06-02-2017 05:56 AM
I understand that Soltra is part of the existing 3rd party intelligence feed, just wondering has anyone created a prototype from FS-ISAC? THe portal address is https://portal.fsisac.com/
Understand from FS-ISAC, they uses Soltra as part of their intel too, is FS-ISAC intelligence pool as subset of Soltra?
06-06-2017 12:49 AM
from FS-ISAC you should retrieve the following data:
- URL of the TAXII discovery service
- name of the feed
- client certificate for authentication
- click on CONFIG and then on the hamburger icon to list the Prototypes
- click on hailataxii.guest_Abuse_ch and click on NEW
- modify the name of the new prototype
- under config copy & paste the following and change the feed name and the URL with the values you get from FS-ISAC:
age_out: default: last_seen+30d sudden_death: false attributes: confidence: 30 share_level: red collection: <feedname> discovery_service: <fs-isac discovery service> source_name: fs-isac.<feedname> client_cert_required: true
- press OK and then create a new node from the new prototype
- after the engine has started, go in NODES click on the new NODE and upload the client certificate
06-29-2017 03:30 AM
I need to connect with FS-ISAC but I found some issue. below:
remark: I received certificate from FS-ISAC.

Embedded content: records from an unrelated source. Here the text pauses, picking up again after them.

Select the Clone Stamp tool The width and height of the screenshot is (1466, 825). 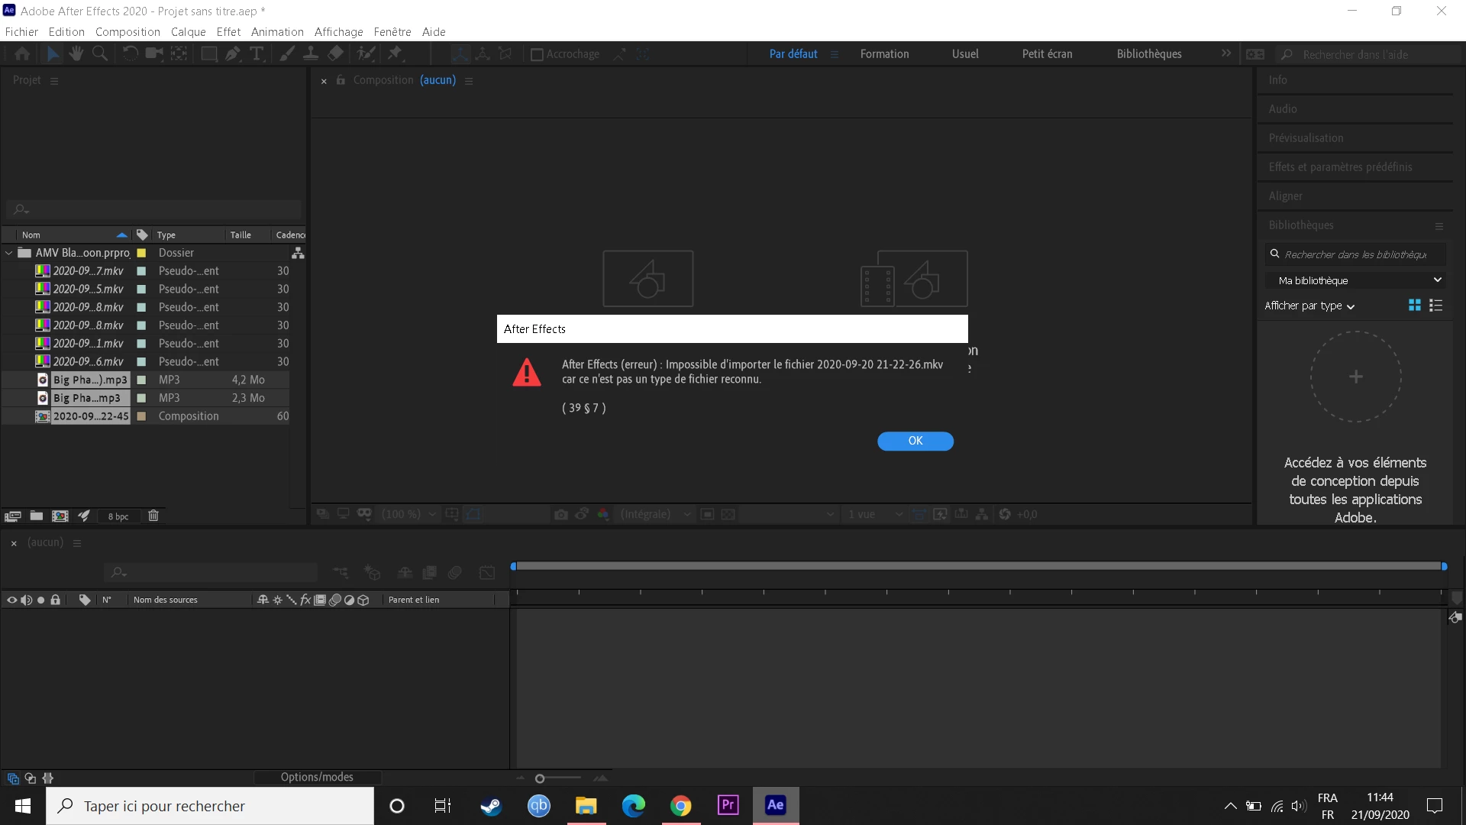(x=311, y=53)
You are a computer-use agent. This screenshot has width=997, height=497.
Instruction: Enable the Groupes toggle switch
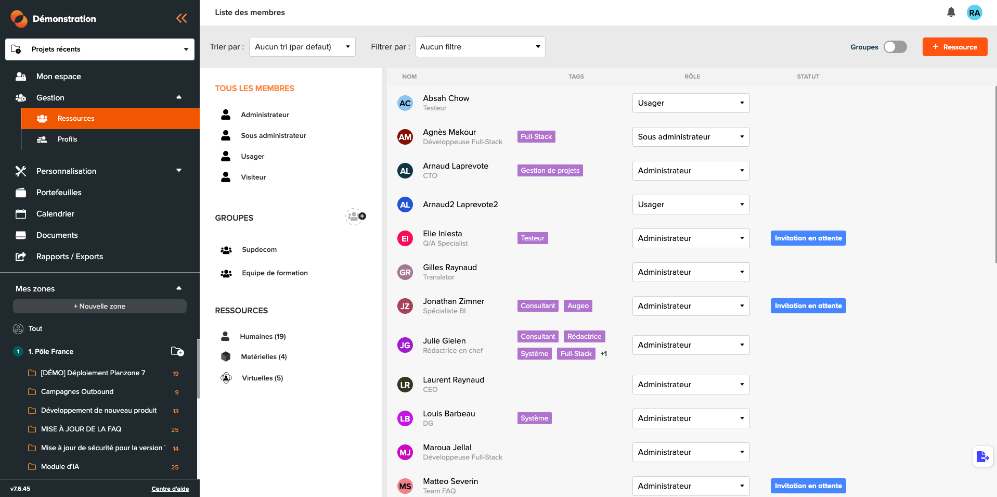point(895,47)
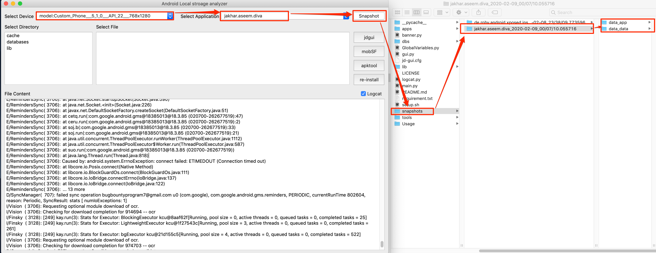Click the mobSF button
This screenshot has width=656, height=253.
pos(369,51)
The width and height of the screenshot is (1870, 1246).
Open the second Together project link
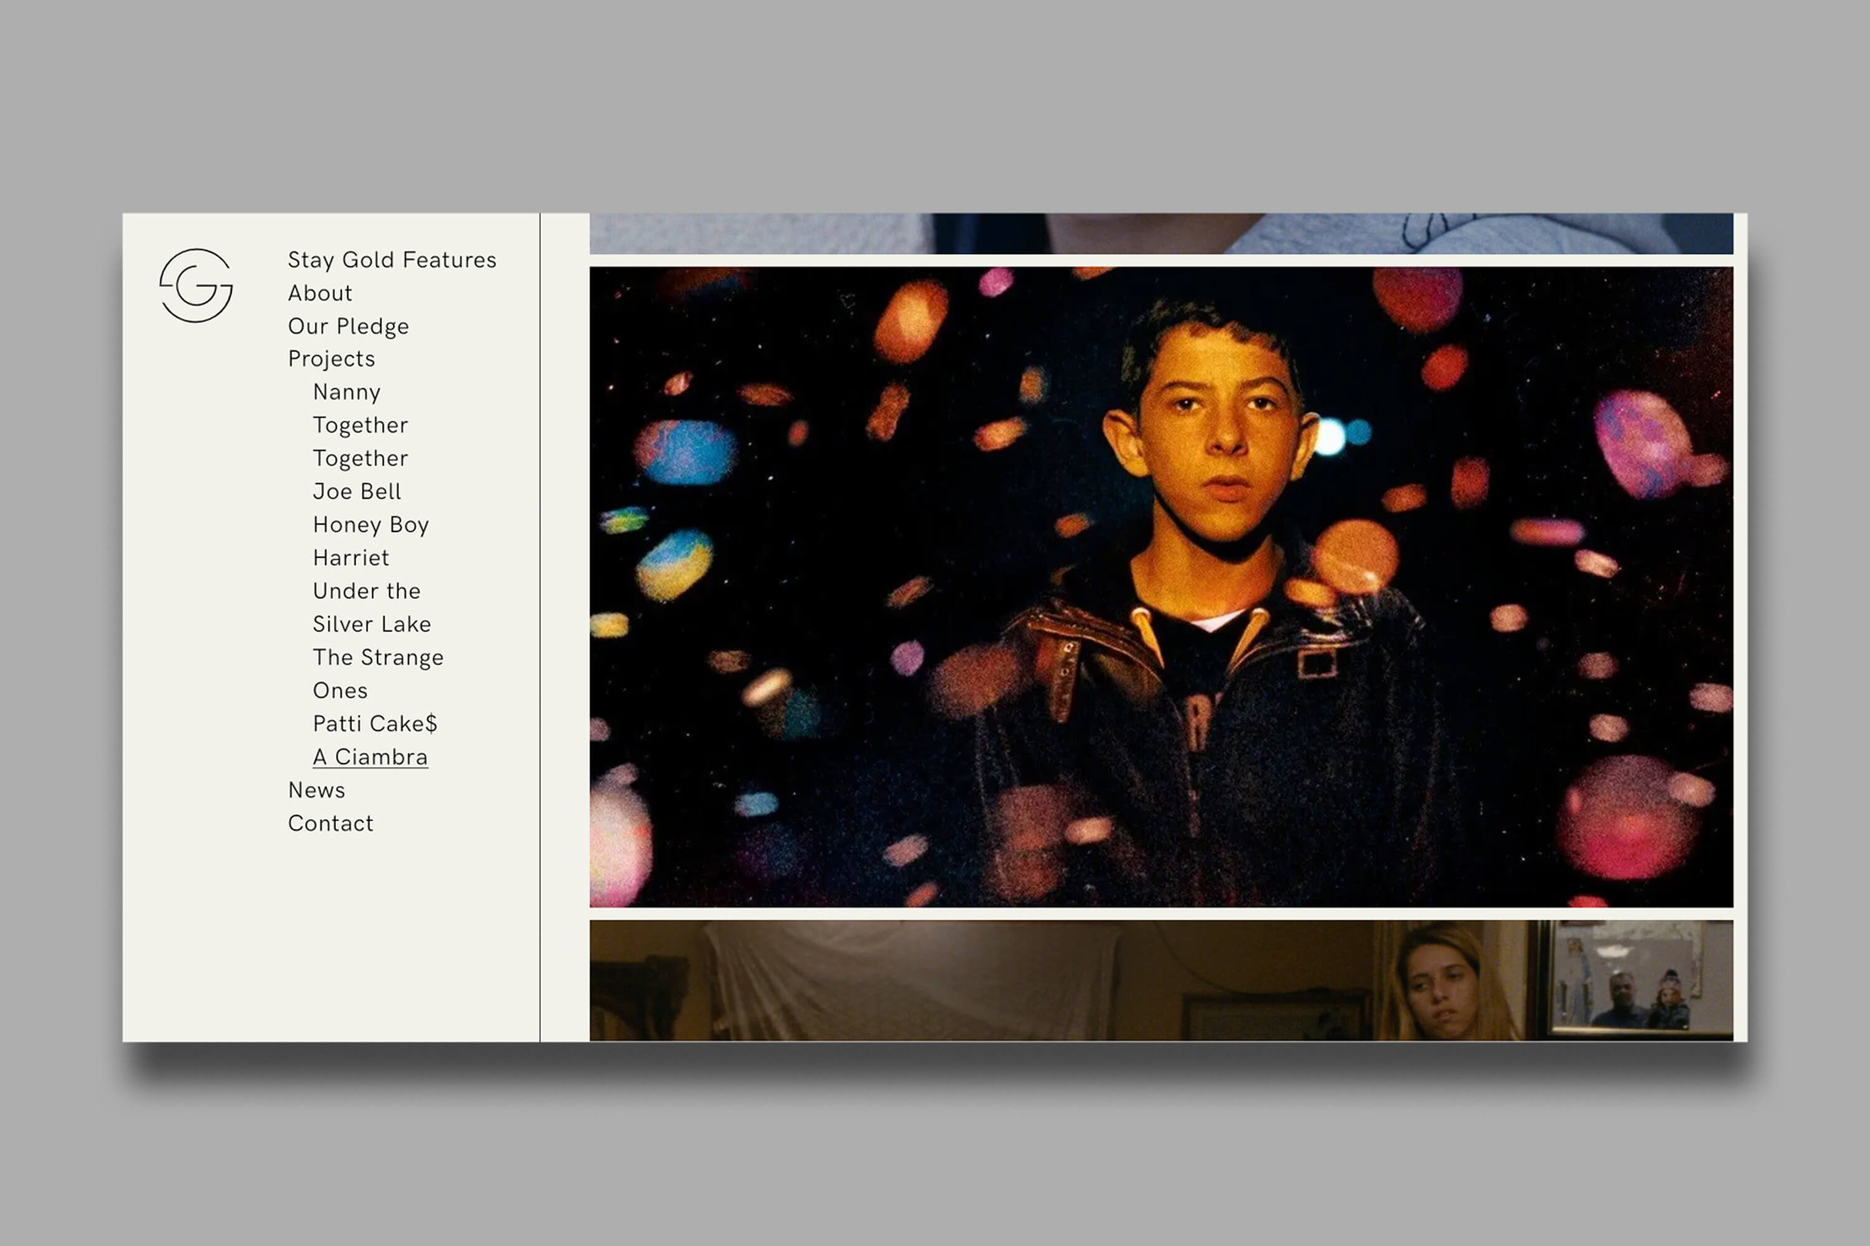click(360, 459)
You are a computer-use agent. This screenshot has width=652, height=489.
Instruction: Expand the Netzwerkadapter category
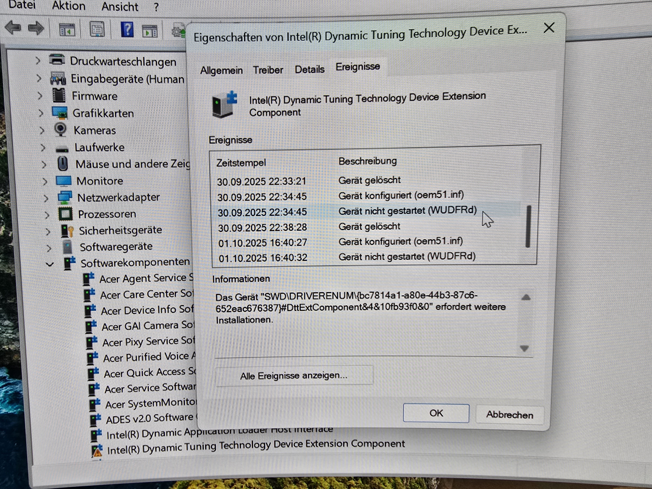click(x=46, y=198)
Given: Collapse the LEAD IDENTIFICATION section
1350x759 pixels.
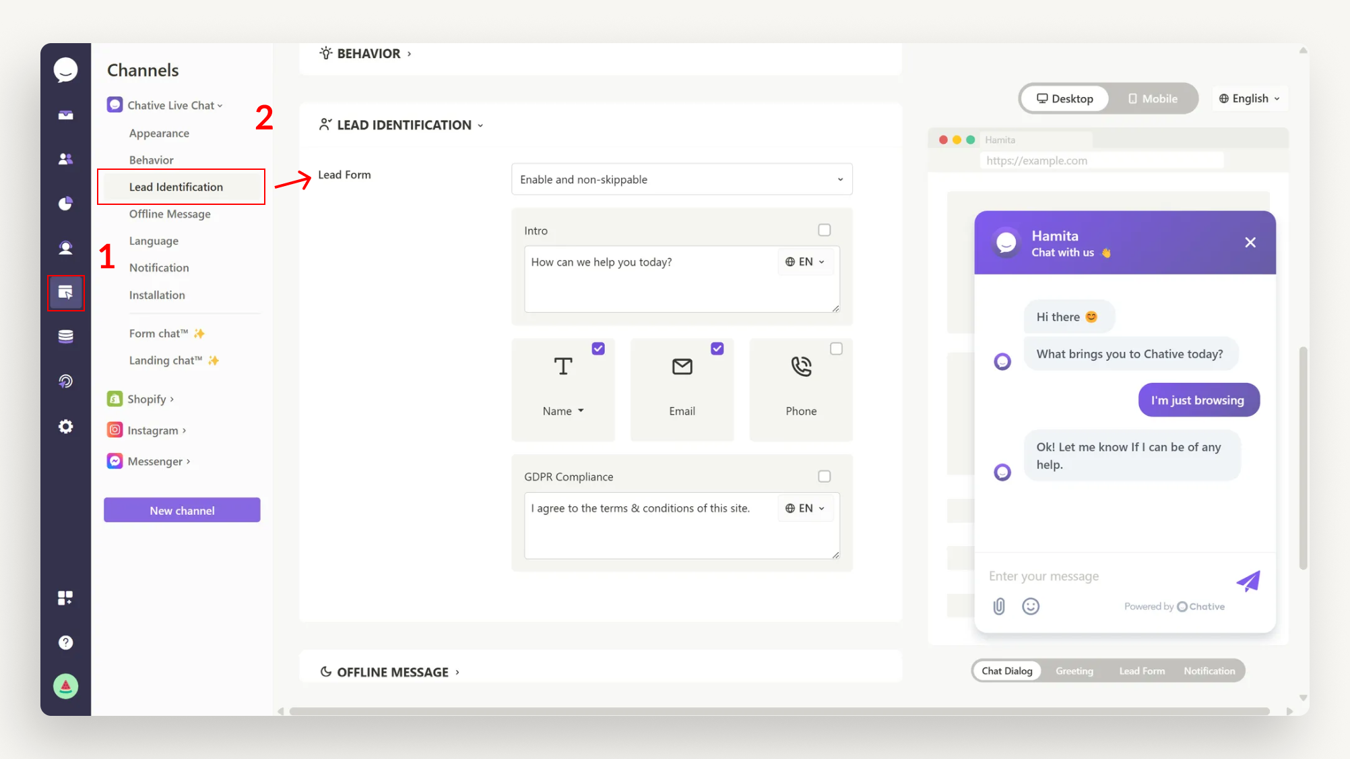Looking at the screenshot, I should [x=480, y=125].
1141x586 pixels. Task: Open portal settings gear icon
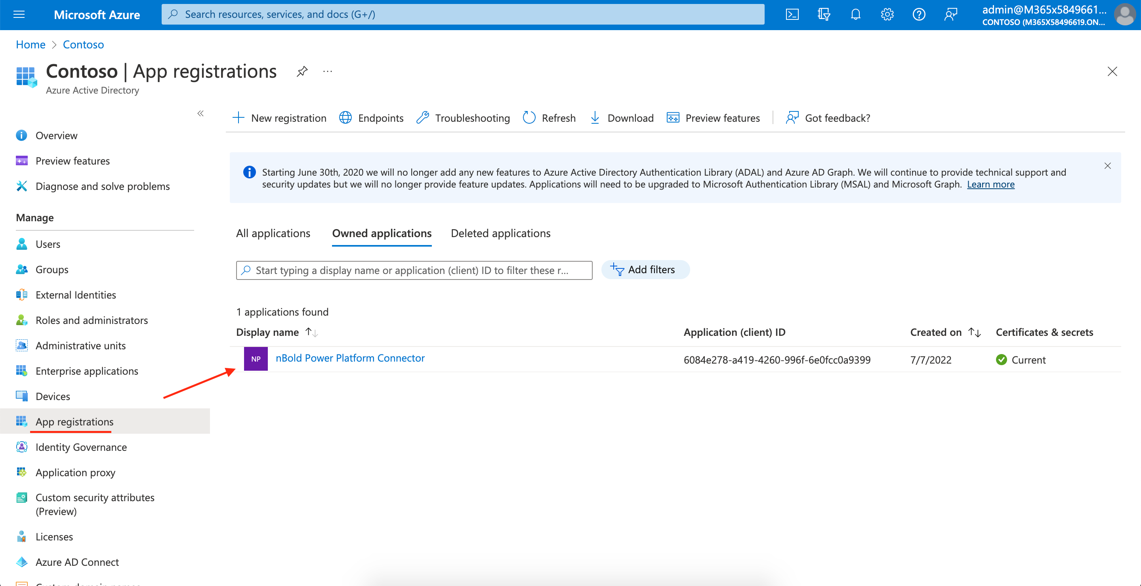[x=887, y=15]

CLIENT CERTIFICATE: CERTIFICATE -> cert.pem & PRIVATE KEY -> cert.key
I am not sure that I upload file type correctly.
Could you recommend me?
07-02-2017 01:27 AM
could you open the two files with a text editor and check the contents ?
You should see an header like this for the certificate (public key):
Did you upload the Server CA ?
07-02-2017 10:30 PM
taxii.py (from minemeld.core) : I upload follow this code (.pem & .crt)
Node Confiuguration : success
But this node cannot retrieve data from FS-ISAC. Whrere is application log for investigate?
07-03-2017 12:06 AM
you can check the logs downloading minemeld-engine.log from System > Dashboard > Engine > Logs.
Could you check on the FS-ISAC WebUI what is the time of the last indicator in the feed you are polling ? By default the Miner the first time it polls the source it polls the last day worth of indicators, if you want to go further back in time you should configure the initial_interval parameter in the prototype:
08-03-2017 03:27 AM
I have one similar problem synchronizing local minemeld with fsisac cyber repository.
...."collection fsisac not found" appears when minemeld try to polling isac.